**TASK MATERIAL**
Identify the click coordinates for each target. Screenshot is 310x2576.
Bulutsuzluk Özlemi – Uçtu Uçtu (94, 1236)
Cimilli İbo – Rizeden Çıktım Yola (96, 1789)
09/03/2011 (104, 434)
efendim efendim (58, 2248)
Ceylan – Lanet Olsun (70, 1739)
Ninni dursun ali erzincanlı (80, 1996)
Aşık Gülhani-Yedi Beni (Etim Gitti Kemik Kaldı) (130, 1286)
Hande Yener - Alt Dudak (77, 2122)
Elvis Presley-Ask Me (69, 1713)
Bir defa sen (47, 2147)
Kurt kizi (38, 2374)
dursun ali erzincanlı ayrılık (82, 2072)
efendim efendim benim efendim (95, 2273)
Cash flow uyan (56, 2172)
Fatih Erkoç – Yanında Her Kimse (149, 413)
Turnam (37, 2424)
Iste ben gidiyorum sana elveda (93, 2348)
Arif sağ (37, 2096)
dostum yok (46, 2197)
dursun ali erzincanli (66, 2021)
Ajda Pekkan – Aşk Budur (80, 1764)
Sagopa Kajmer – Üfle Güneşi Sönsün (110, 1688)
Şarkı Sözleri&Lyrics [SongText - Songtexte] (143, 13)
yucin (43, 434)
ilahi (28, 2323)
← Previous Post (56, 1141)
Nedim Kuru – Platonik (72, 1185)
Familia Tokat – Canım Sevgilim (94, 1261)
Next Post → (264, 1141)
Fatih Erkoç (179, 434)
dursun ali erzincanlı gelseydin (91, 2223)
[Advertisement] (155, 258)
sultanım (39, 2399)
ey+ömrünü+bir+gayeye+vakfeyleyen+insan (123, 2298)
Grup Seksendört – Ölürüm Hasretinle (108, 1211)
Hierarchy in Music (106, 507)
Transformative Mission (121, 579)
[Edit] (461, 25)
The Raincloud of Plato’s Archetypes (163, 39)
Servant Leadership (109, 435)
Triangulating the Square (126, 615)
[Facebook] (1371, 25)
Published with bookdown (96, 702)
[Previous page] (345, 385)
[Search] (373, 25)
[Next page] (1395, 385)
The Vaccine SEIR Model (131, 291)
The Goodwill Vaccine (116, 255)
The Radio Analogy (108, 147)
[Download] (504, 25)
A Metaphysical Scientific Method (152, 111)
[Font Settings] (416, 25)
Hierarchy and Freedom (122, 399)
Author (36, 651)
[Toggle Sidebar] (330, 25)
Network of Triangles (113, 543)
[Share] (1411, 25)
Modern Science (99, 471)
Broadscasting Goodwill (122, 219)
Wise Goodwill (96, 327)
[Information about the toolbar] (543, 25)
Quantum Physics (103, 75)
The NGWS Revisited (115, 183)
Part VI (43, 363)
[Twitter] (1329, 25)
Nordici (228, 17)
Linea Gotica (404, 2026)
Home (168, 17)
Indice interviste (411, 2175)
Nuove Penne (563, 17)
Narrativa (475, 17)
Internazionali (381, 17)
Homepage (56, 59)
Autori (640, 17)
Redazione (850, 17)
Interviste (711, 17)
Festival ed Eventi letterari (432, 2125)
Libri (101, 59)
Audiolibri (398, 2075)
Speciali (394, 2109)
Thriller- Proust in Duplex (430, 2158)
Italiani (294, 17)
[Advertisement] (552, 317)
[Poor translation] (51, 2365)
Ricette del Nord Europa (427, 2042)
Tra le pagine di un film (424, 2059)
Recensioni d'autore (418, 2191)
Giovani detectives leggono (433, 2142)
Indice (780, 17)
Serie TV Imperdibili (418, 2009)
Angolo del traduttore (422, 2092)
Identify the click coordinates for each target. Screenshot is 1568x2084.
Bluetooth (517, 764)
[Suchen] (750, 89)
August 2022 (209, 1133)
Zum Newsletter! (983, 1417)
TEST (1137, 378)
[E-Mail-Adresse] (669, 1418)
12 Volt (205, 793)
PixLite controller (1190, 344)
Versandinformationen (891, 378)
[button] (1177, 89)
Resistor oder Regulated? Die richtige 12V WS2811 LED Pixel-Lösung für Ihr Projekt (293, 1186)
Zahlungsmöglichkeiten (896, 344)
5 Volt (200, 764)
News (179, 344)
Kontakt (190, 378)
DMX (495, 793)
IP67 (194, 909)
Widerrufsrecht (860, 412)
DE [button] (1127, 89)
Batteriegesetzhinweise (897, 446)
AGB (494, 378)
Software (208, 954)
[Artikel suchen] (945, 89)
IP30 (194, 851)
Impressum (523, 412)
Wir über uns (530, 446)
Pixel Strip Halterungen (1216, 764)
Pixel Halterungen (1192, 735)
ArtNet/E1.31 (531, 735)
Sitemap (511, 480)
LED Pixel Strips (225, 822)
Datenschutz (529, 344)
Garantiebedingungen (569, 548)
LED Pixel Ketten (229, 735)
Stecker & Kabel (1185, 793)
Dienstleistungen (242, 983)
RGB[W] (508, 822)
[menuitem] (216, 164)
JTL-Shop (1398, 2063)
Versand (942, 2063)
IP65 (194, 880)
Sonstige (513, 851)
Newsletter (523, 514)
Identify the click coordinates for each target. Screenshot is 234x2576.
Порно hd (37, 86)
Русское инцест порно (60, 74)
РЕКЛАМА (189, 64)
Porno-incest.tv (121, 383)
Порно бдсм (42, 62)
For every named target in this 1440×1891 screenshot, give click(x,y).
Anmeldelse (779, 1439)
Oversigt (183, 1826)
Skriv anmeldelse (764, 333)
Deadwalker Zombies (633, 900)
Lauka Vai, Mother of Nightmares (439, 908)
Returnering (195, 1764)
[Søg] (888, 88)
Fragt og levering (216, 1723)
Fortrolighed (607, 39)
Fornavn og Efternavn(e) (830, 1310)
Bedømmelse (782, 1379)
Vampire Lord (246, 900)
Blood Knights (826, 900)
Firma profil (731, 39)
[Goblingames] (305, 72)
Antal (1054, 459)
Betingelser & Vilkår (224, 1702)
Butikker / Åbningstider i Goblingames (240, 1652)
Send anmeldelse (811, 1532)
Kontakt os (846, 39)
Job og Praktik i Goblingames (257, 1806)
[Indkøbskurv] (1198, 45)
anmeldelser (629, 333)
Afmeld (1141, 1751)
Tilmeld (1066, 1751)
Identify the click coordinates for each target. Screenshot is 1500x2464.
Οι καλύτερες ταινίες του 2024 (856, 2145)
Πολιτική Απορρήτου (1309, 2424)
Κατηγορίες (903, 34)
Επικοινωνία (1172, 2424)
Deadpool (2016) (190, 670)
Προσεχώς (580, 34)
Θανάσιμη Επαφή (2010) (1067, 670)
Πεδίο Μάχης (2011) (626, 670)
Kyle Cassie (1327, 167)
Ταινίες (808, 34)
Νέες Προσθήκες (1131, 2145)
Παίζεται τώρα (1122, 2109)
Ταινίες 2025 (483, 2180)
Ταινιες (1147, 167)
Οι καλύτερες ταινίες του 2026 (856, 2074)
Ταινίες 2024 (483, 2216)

**TO DO**
Reproduce every line above verbatim, from the first to the last, without changing any characters.

**SOLUTION FOR THIS PROBLEM**
Identify the click coordinates for each target. Screenshot is 310x2576.
Bulutsuzluk Özlemi – Uçtu Uçtu (94, 1236)
Cimilli İbo – Rizeden Çıktım Yola (96, 1789)
09/03/2011 (104, 434)
efendim efendim (58, 2248)
Ceylan – Lanet Olsun (70, 1739)
Ninni dursun ali erzincanlı (80, 1996)
Aşık Gülhani-Yedi Beni (Etim Gitti Kemik Kaldı) (130, 1286)
Hande Yener - Alt Dudak (77, 2122)
Elvis Presley-Ask Me (69, 1713)
Bir defa sen (47, 2147)
Kurt kizi (38, 2374)
dursun ali erzincanlı ayrılık (82, 2072)
efendim efendim benim efendim (95, 2273)
Cash flow uyan (56, 2172)
Fatih Erkoç – Yanında Her Kimse (149, 413)
Turnam (37, 2424)
Iste ben gidiyorum sana elveda (93, 2348)
Arif sağ (37, 2096)
dostum yok (46, 2197)
dursun ali erzincanli (66, 2021)
Ajda Pekkan – Aşk Budur (80, 1764)
Sagopa Kajmer – Üfle Güneşi Sönsün (110, 1688)
Şarkı Sözleri&Lyrics [SongText - Songtexte] (143, 13)
yucin (43, 434)
ilahi (28, 2323)
← Previous Post (56, 1141)
Nedim Kuru – Platonik (72, 1185)
Familia Tokat – Canım Sevgilim (94, 1261)
Next Post → (264, 1141)
Fatih Erkoç (179, 434)
dursun ali erzincanlı gelseydin (91, 2223)
[Advertisement] (155, 258)
sultanım (39, 2399)
ey+ömrünü+bir+gayeye+vakfeyleyen+insan (123, 2298)
Grup Seksendört – Ölürüm Hasretinle (108, 1211)
Hierarchy in Music (106, 507)
Transformative Mission (121, 579)
[Edit] (461, 25)
The Raincloud of Plato’s Archetypes (163, 39)
Servant Leadership (109, 435)
Triangulating the Square (126, 615)
[Facebook] (1371, 25)
Published with bookdown (96, 702)
[Previous page] (345, 385)
[Search] (373, 25)
[Next page] (1395, 385)
The Vaccine SEIR Model (131, 291)
The Goodwill Vaccine (116, 255)
The Radio Analogy (108, 147)
[Download] (504, 25)
A Metaphysical Scientific Method (152, 111)
[Font Settings] (416, 25)
Hierarchy and Freedom (122, 399)
Author (36, 651)
[Toggle Sidebar] (330, 25)
Network of Triangles (113, 543)
[Share] (1411, 25)
Modern Science (99, 471)
Broadscasting Goodwill (122, 219)
Wise Goodwill (96, 327)
[Information about the toolbar] (543, 25)
Quantum Physics (103, 75)
The NGWS Revisited (115, 183)
Part VI (43, 363)
[Twitter] (1329, 25)
Nordici (228, 17)
Linea Gotica (404, 2026)
Home (168, 17)
Indice interviste (411, 2175)
Nuove Penne (563, 17)
Narrativa (475, 17)
Internazionali (381, 17)
Homepage (56, 59)
Autori (640, 17)
Redazione (850, 17)
Interviste (711, 17)
Festival ed Eventi letterari (432, 2125)
Libri (101, 59)
Audiolibri (398, 2075)
Speciali (394, 2109)
Thriller- Proust in Duplex (430, 2158)
Italiani (294, 17)
[Advertisement] (552, 317)
[Poor translation] (51, 2365)
Ricette del Nord Europa (427, 2042)
Tra le pagine di un film (424, 2059)
Recensioni d'autore (418, 2191)
Giovani detectives leggono (433, 2142)
Indice (780, 17)
Serie TV Imperdibili (418, 2009)
Angolo del traduttore (422, 2092)
Identify the click coordinates for each target. Screenshot is 1568x2084.
Bluetooth (517, 764)
[Suchen] (750, 89)
August 2022 (209, 1133)
Zum Newsletter! (983, 1417)
TEST (1137, 378)
[E-Mail-Adresse] (669, 1418)
12 Volt (205, 793)
PixLite controller (1190, 344)
Versandinformationen (891, 378)
[button] (1177, 89)
Resistor oder Regulated? Die richtige 12V WS2811 LED Pixel-Lösung für Ihr Projekt (293, 1186)
Zahlungsmöglichkeiten (896, 344)
5 Volt (200, 764)
News (179, 344)
Kontakt (190, 378)
DMX (495, 793)
IP67 (194, 909)
Widerrufsrecht (860, 412)
DE [button] (1127, 89)
Batteriegesetzhinweise (897, 446)
AGB (494, 378)
Software (208, 954)
[Artikel suchen] (945, 89)
IP30 (194, 851)
Impressum (523, 412)
Wir über uns (530, 446)
Pixel Strip Halterungen (1216, 764)
Pixel Halterungen (1192, 735)
ArtNet/E1.31 (531, 735)
Sitemap (511, 480)
LED Pixel Strips (225, 822)
Datenschutz (529, 344)
Garantiebedingungen (569, 548)
LED Pixel Ketten (229, 735)
Stecker & Kabel (1185, 793)
Dienstleistungen (242, 983)
RGB[W] (508, 822)
[menuitem] (216, 164)
JTL-Shop (1398, 2063)
Versand (942, 2063)
IP65 (194, 880)
Sonstige (513, 851)
Newsletter (523, 514)
Identify the click coordinates for each target. Screenshot is 234x2576.
Порно hd (37, 86)
Русское инцест порно (60, 74)
РЕКЛАМА (189, 64)
Porno-incest.tv (121, 383)
Порно бдсм (42, 62)
For every named target in this 1440×1891 screenshot, give click(x,y).
Anmeldelse (779, 1439)
Oversigt (183, 1826)
Skriv anmeldelse (764, 333)
Deadwalker Zombies (633, 900)
Lauka Vai, Mother of Nightmares (439, 908)
Returnering (195, 1764)
[Søg] (888, 88)
Fragt og levering (216, 1723)
Fortrolighed (607, 39)
Fornavn og Efternavn(e) (830, 1310)
Bedømmelse (782, 1379)
Vampire Lord (246, 900)
Blood Knights (826, 900)
Firma profil (731, 39)
[Goblingames] (305, 72)
Antal (1054, 459)
Betingelser & Vilkår (224, 1702)
Butikker / Åbningstider i Goblingames (240, 1652)
Send anmeldelse (811, 1532)
Kontakt os (846, 39)
Job og Praktik i Goblingames (257, 1806)
[Indkøbskurv] (1198, 45)
anmeldelser (629, 333)
Afmeld (1141, 1751)
Tilmeld (1066, 1751)
Identify the click coordinates for each target. Screenshot is 1500x2464.
Οι καλύτερες ταινίες του 2024 (856, 2145)
Πολιτική Απορρήτου (1309, 2424)
Κατηγορίες (903, 34)
Επικοινωνία (1172, 2424)
Deadpool (2016) (190, 670)
Προσεχώς (580, 34)
Θανάσιμη Επαφή (2010) (1067, 670)
Πεδίο Μάχης (2011) (626, 670)
Kyle Cassie (1327, 167)
Ταινίες (808, 34)
Νέες Προσθήκες (1131, 2145)
Παίζεται τώρα (1122, 2109)
Ταινίες 2025 (483, 2180)
Ταινιες (1147, 167)
Οι καλύτερες ταινίες του 2026 (856, 2074)
Ταινίες 2024 (483, 2216)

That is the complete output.